Does anyone know if there is a formula for the following problem?
And if so, what may it be?

If you have two different options for a bet and both are paying over $2 then it is possible to place a certain amount of money on both bets that will not only pay you for your desired return but also pays for the money invested on the losing bet.

E.g

Desired Return = $100
Bet 1 Odds = $5.50
Bet 2 odds = $2.75

If i put on $40 @ $5.50 it’ll return $220,
And if i put $80 @ $2.75 it’ll return $220.

$220 – $120 (both bet amounts) = $100 my desired return. Just as long as one of these two bets wins.

So what formula would be used to find out the amount to put on the two bets when only the odds and desired return are known?

Using the odds you used first you'd need to find the minimum amount you would need for each individual odd to return the amount you desire

in this case it would be:

$100 / $5.50 = $18 to win $100
and
$100 / $2.75 = $36 to win $100

This will return you $200 if they both win, but you're trying to offset the cost if you lose one.

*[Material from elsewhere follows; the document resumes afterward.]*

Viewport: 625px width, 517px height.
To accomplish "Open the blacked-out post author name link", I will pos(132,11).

So now you have to find the amount you'd need to bet on bet 1 if bet 2 loses.

$136 / $5.50 = $24 to win $100 and cover the loss from bet 2

And you have to find the amount you'd need to bet on bet 2 if bet 1 loses.

$118 / $2.75 = $42 to win $100 and cover the loss from bet 1

So it would be

Bet 1: $24 @ $5.50
Bet 2: $42 @ $2.75

If both wins you should return $242, if only one wins it should return $100(ish)

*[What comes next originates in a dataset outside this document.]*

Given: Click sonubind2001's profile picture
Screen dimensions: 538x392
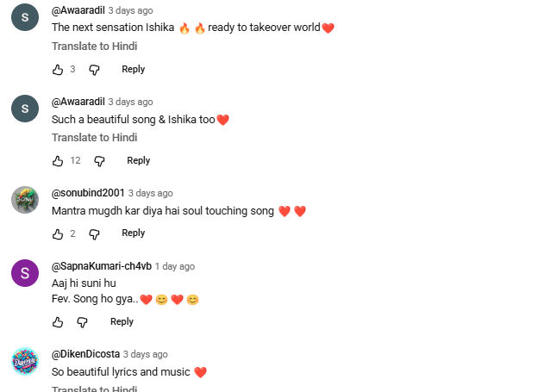Looking at the screenshot, I should (x=24, y=199).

I may have my numbers wrong but it's late and I'm tired.

 

[underdog]

"The house always wins"

thats why when teams are dead heated, the are both at $1.90 - the 10 cents is the margin the sports tab make on even bets, and if you chuck a 20 on BOTH teams, you will lose.

The best options only come up when something affects the result before the game- something like this.

Tigers vs Newcastle - kick off sunday

* Tuesday - teams released - No injuries, cept for Gidley. - Tigers paying $1.55 - Newcastle - $2.70 - Put 25 Bucks on Newcastle @2.70 (bear with me here)

* Wednesday - Knights sign Willie Mason - fighting fit, rearing to go. Gidley is cleared to play on the weekend - average punters think Newcaslte might win, and back them into $2.10 - Tigers are paying $1.75

* Thursday - Benji Marshall rolls ankle at training and knocks Farah in the nose- both effectively ruled out by Dr Quah. Newcastle get money dumped on and firm into $1.45 favourites, Tigers out to $2.85

*Saturday - News on the forums that Marshall and Farah are cleared, nothing official yet - JUMP ON the tigers at 2.85 - 30 bucks.

* Sunday 1hr before kickoff - marshall names in jumper 19, farah in jumper 20\. tigers plunge back to 1.90.

now, as you can see you have put yourself in a win/win situation, however it takes a series of unfortunate events (or prior knowledge of an event) to really take full advantage. The old cliche of "the house always wins" applies here.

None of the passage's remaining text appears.